__Given task__
Extract each line in the items below that contains the string "perform". Case matters.

==*==

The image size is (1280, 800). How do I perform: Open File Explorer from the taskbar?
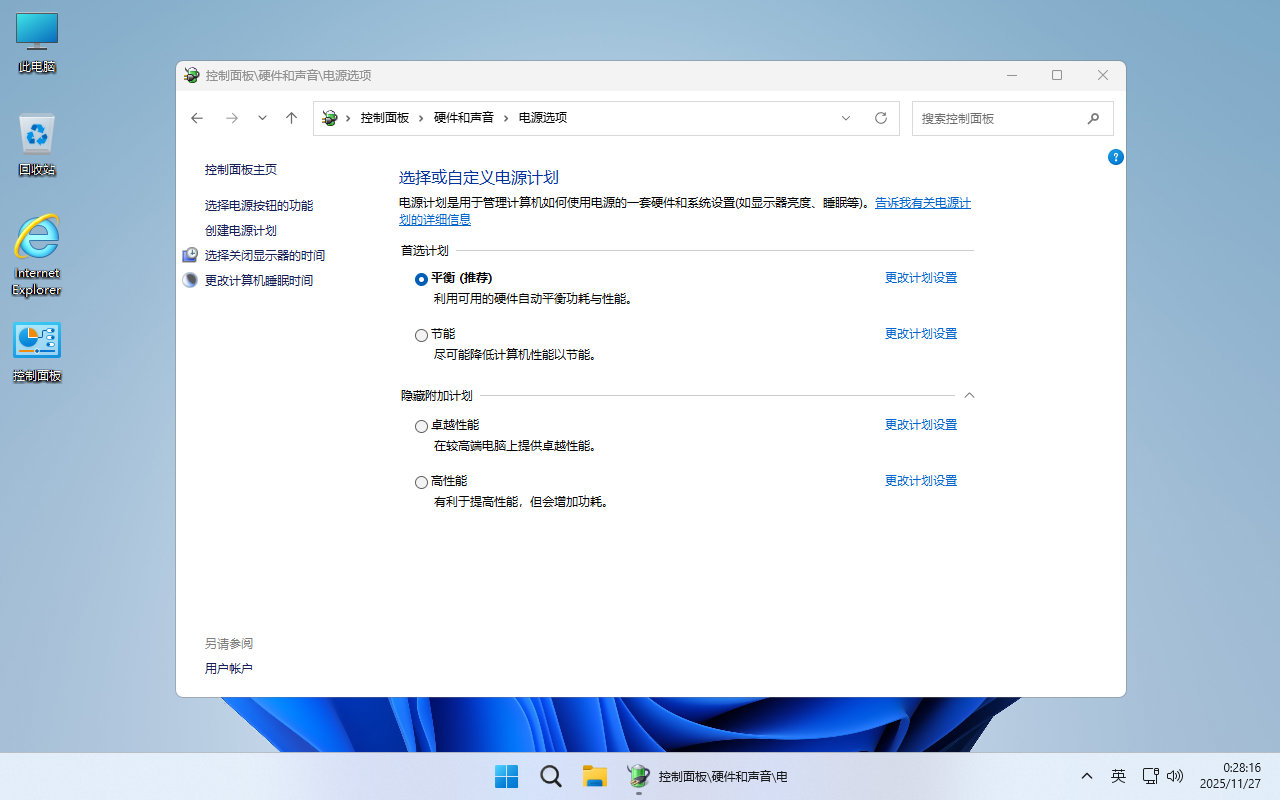click(595, 776)
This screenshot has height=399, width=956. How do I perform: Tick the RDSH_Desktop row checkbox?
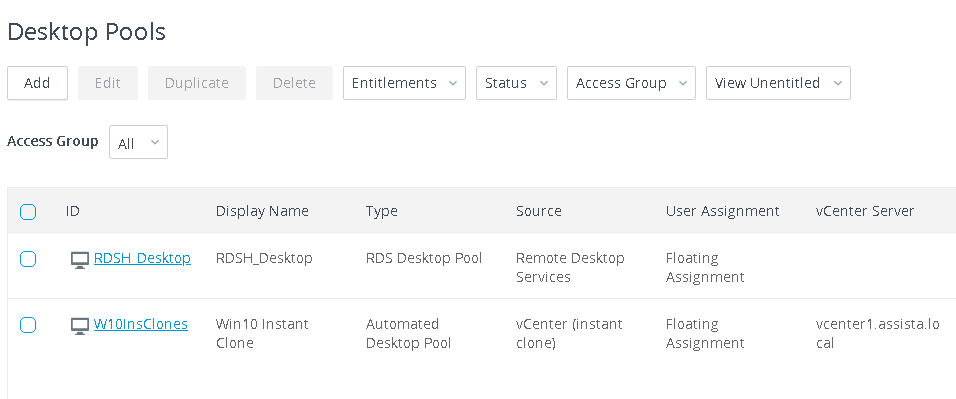[x=28, y=259]
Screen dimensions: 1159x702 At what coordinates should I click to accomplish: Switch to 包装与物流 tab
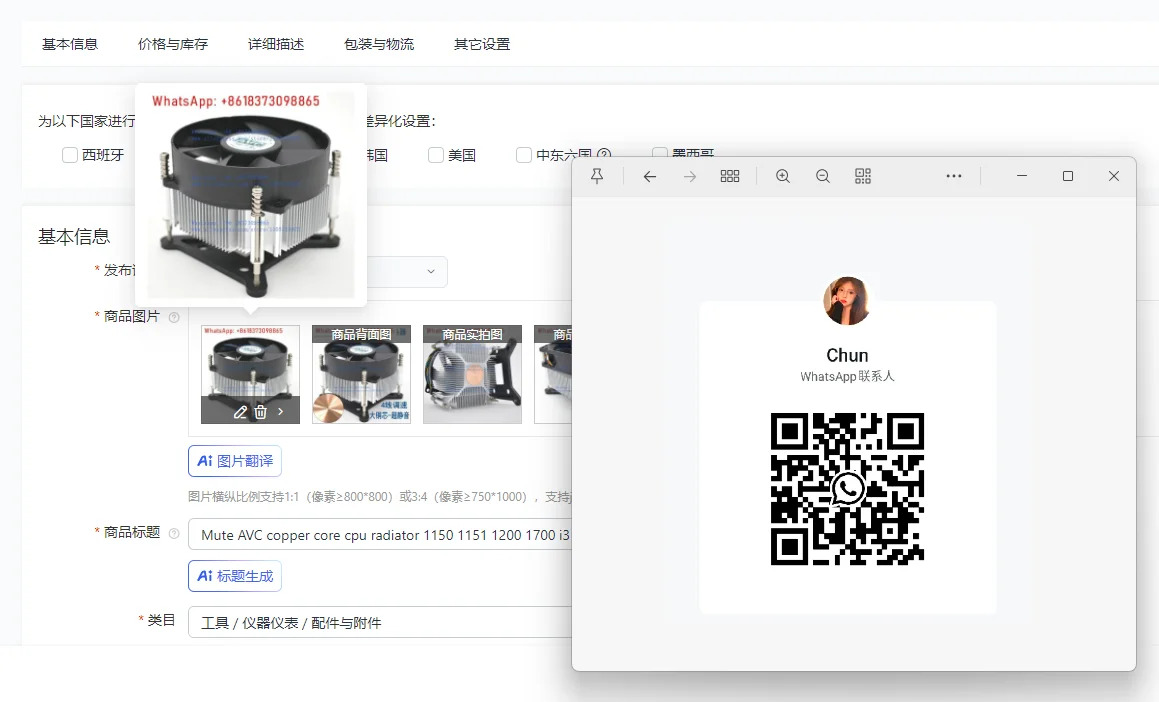(379, 44)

==*==

__Written answer__
The image size is (1280, 800). How do I perform: Open File Explorer from the taskbar?
This screenshot has height=399, width=956. How do I perform: Tick the RDSH_Desktop row checkbox?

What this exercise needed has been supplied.